How do we stop the fascists? It is a question that is becoming increasingly pertinent in light of recent events, but don't come to Anna Mann looking for the answer. She doesn't know how to stop the fascists. She does however, know how to ridicule the world in all its horrible splendour. Yes, She knows how to do that exceptionally well.
The start of the show was a weak and overused trope that initially had me settling in for a long hour, but she quickly punished me for being so dismissive with quick-witted one-liners and tales that led you one way then pulled you the other in genuinely funny payoffs.
Mann, the survivor of at least 12 husbands, wants to explore what it is that has created this new rise of fascism, so through the art of verbatim theatre she takes us across the country to hear the voice of the people.
This aspect of the show was a very mixed bag. Although very well acted, and in many ways captured the spirit of the of the person she aimed to represent, some parts went on just a little bit too long. The Labour Momentum supporter got a particularly large laugh, if only because it was so tragically accurate. However, I found that Mann was best when being Mann, as the flirtatious, fruity and saucy actress wanting to change the world.

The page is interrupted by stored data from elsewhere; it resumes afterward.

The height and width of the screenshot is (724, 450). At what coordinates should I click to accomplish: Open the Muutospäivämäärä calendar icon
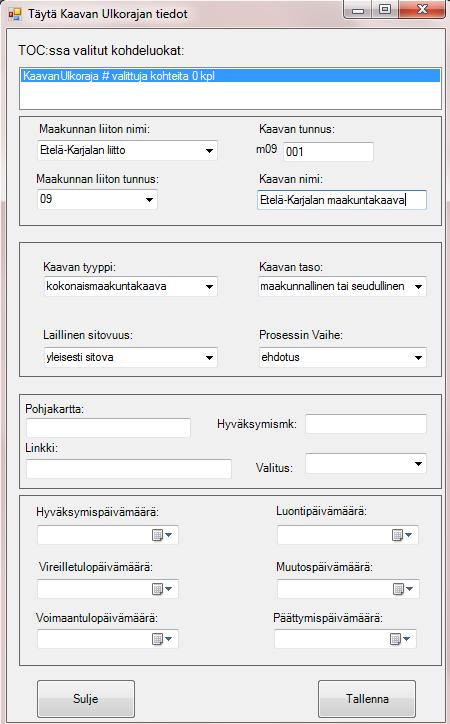[x=402, y=589]
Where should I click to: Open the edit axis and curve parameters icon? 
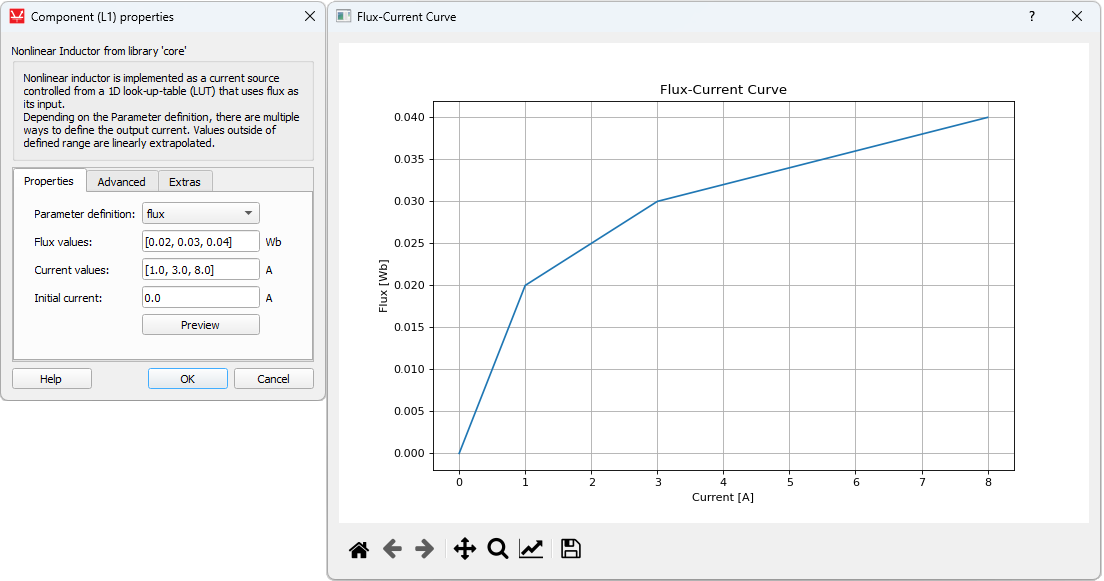point(531,548)
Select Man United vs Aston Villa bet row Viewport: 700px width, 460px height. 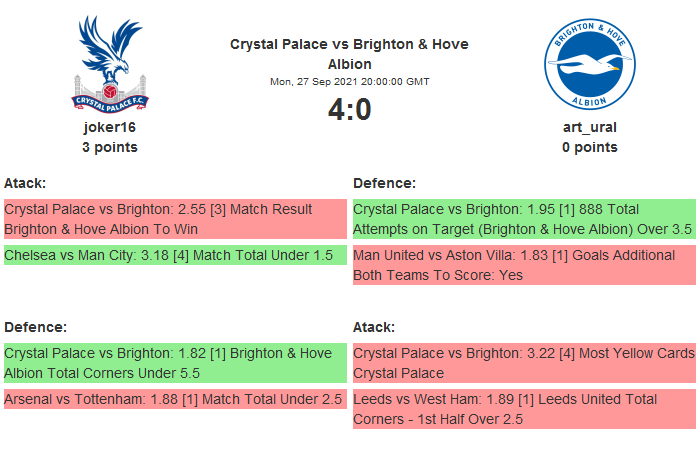tap(523, 265)
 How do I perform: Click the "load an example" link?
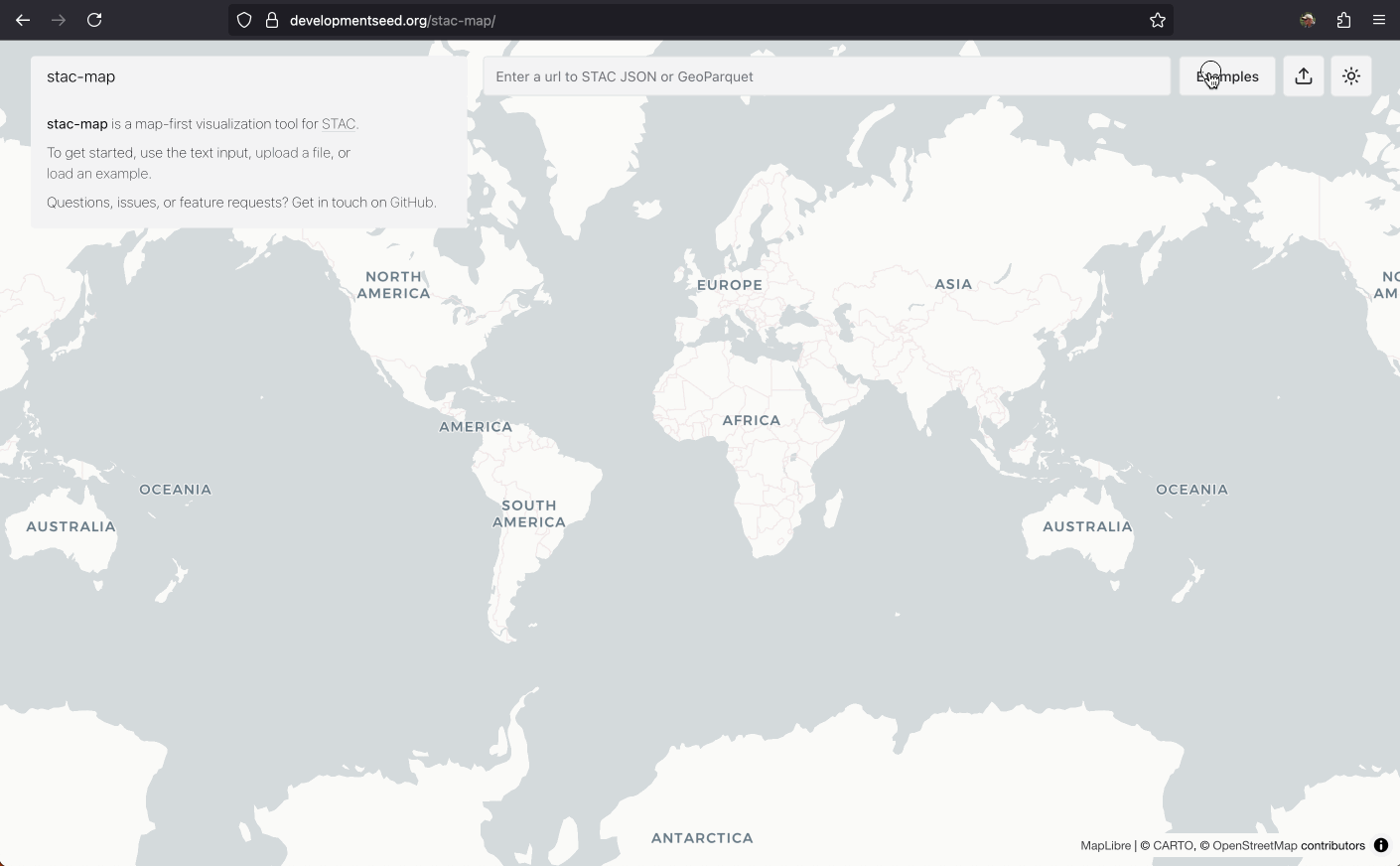coord(97,174)
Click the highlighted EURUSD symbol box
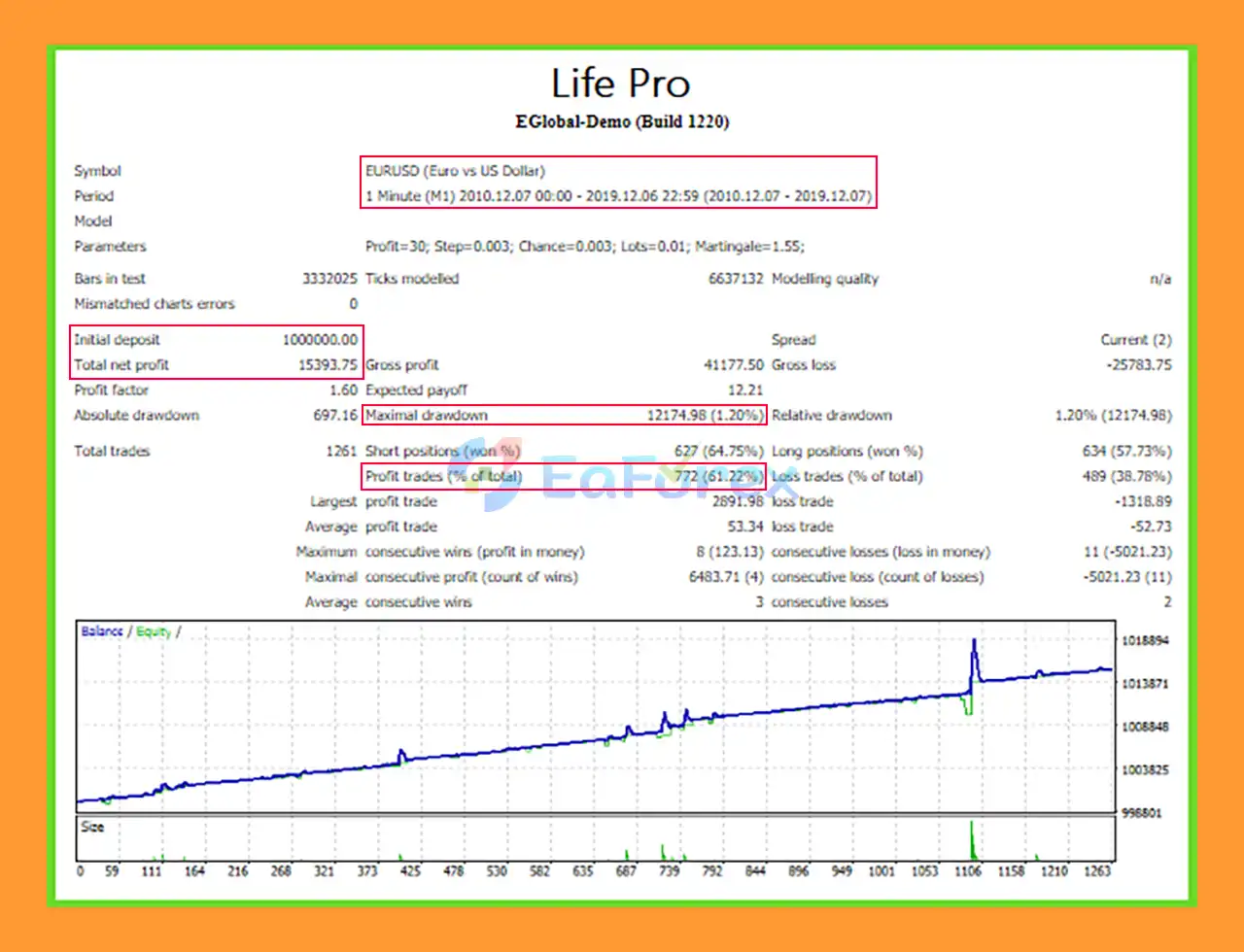Viewport: 1244px width, 952px height. pyautogui.click(x=454, y=170)
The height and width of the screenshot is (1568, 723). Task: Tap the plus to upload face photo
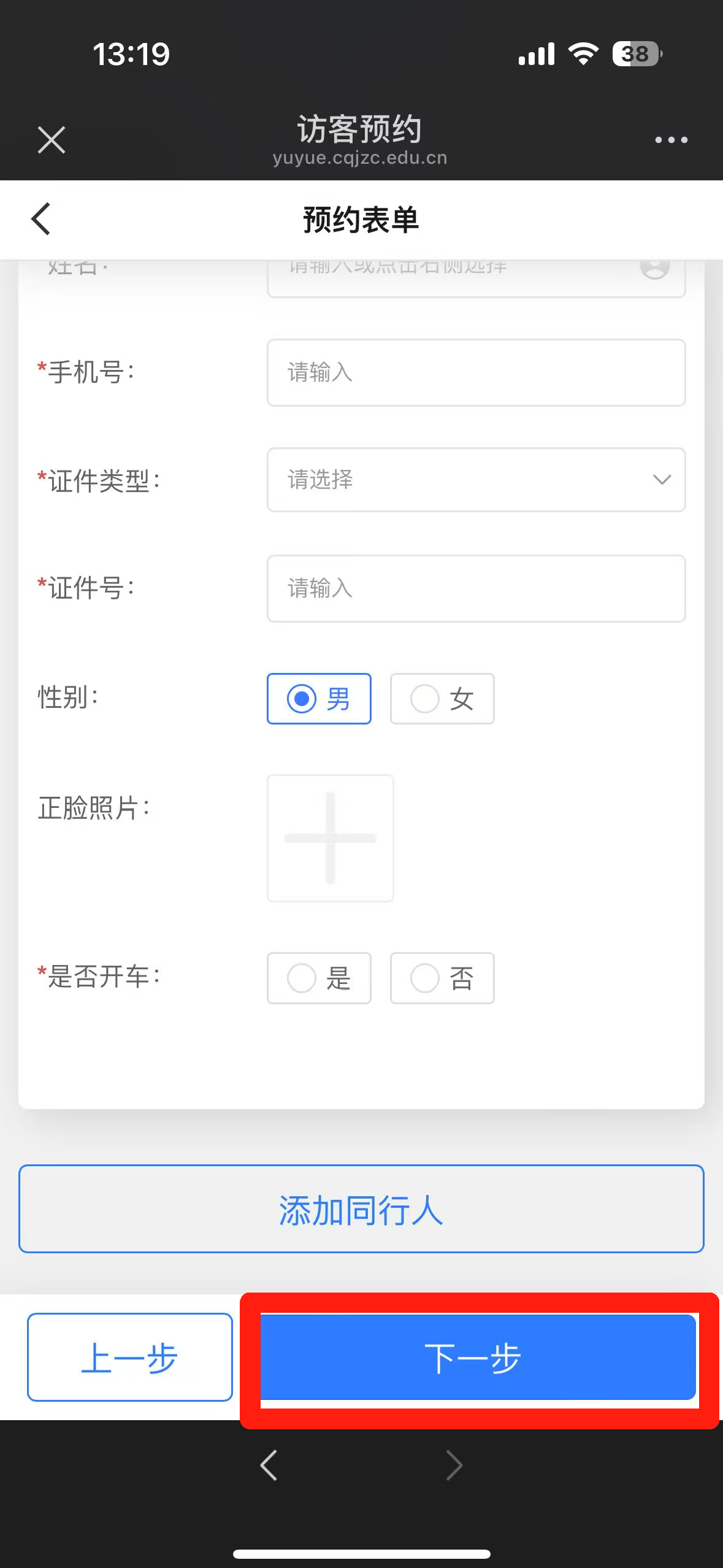[x=330, y=838]
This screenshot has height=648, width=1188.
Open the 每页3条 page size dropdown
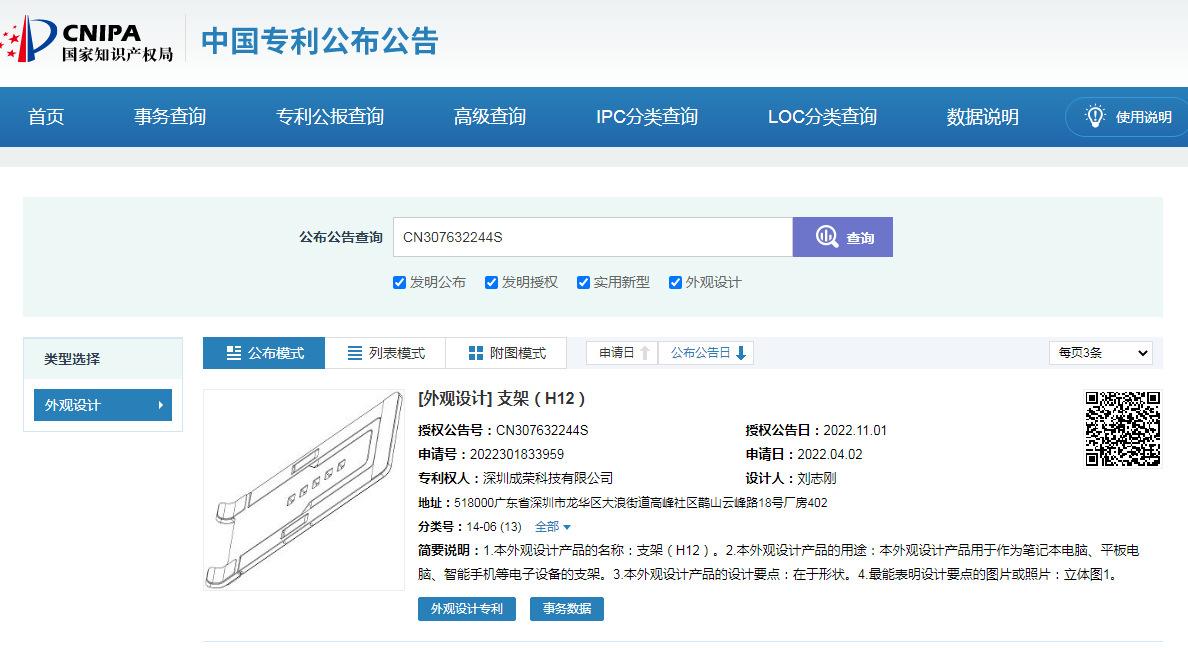pyautogui.click(x=1100, y=353)
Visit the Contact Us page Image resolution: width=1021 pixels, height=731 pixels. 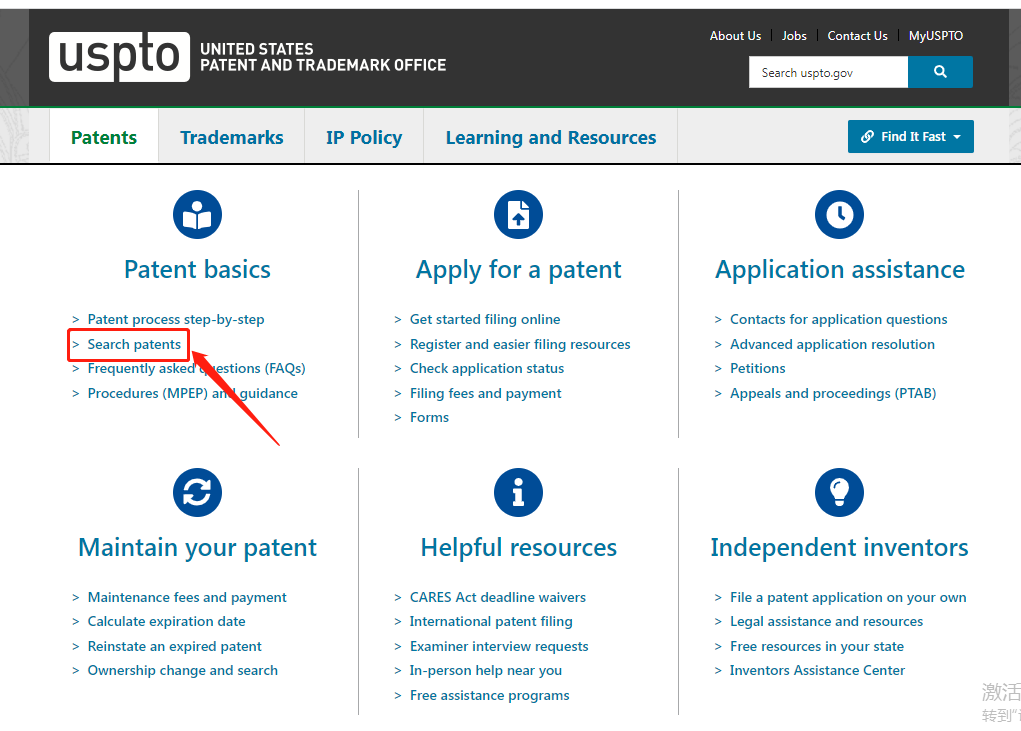pos(857,36)
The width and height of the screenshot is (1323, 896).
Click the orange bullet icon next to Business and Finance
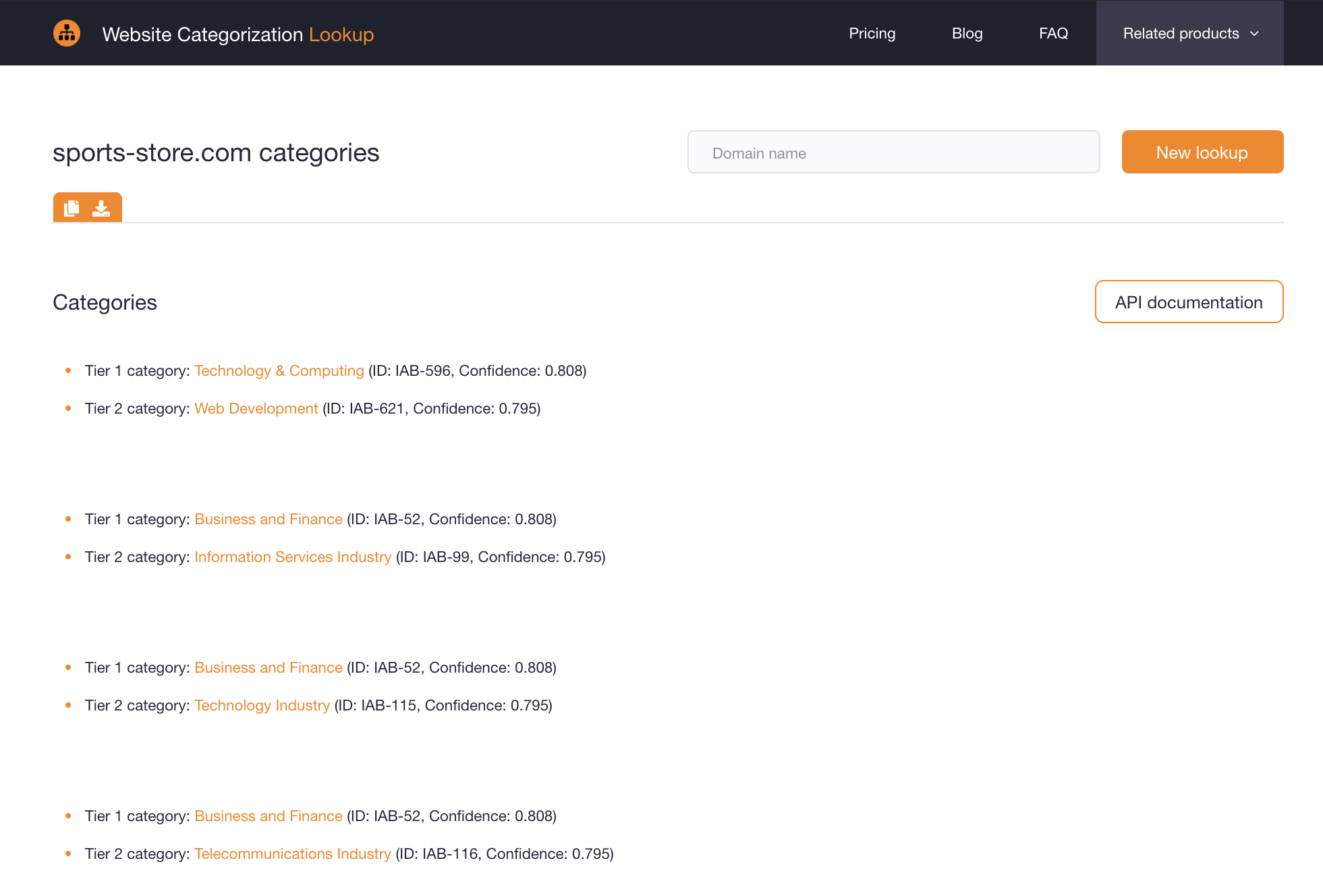[x=68, y=518]
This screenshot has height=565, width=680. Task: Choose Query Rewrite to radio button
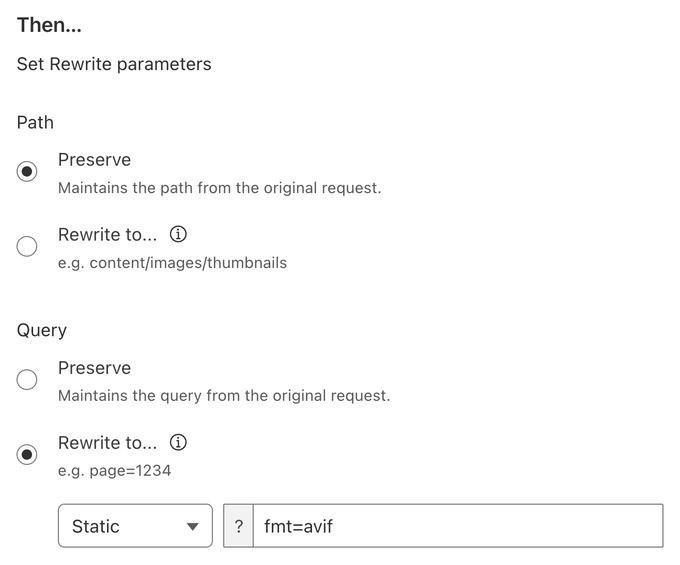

Mann has a hectic, high energy style of delivery, where both audience and performer both appear surprised at what comes out of her mouth. The quick pace, fast firing jokes are where Mann performs at her best. Even the cheap jokes worked exceptionally well, in fact one particular visual gag had me choking with laughter, but I won't spoil it for you.
I would be shocked if Colin Hoult/Anna Mann had never been compared to Eddie Izzard before as there are multiple areas for comparison, and all of them positive.
Take hatred away, and the fascists have nothing to weaponise. Great words from a great show, and while absolutely nothing will be resolved in the hour, you will come away feeling a little less bitter about the world.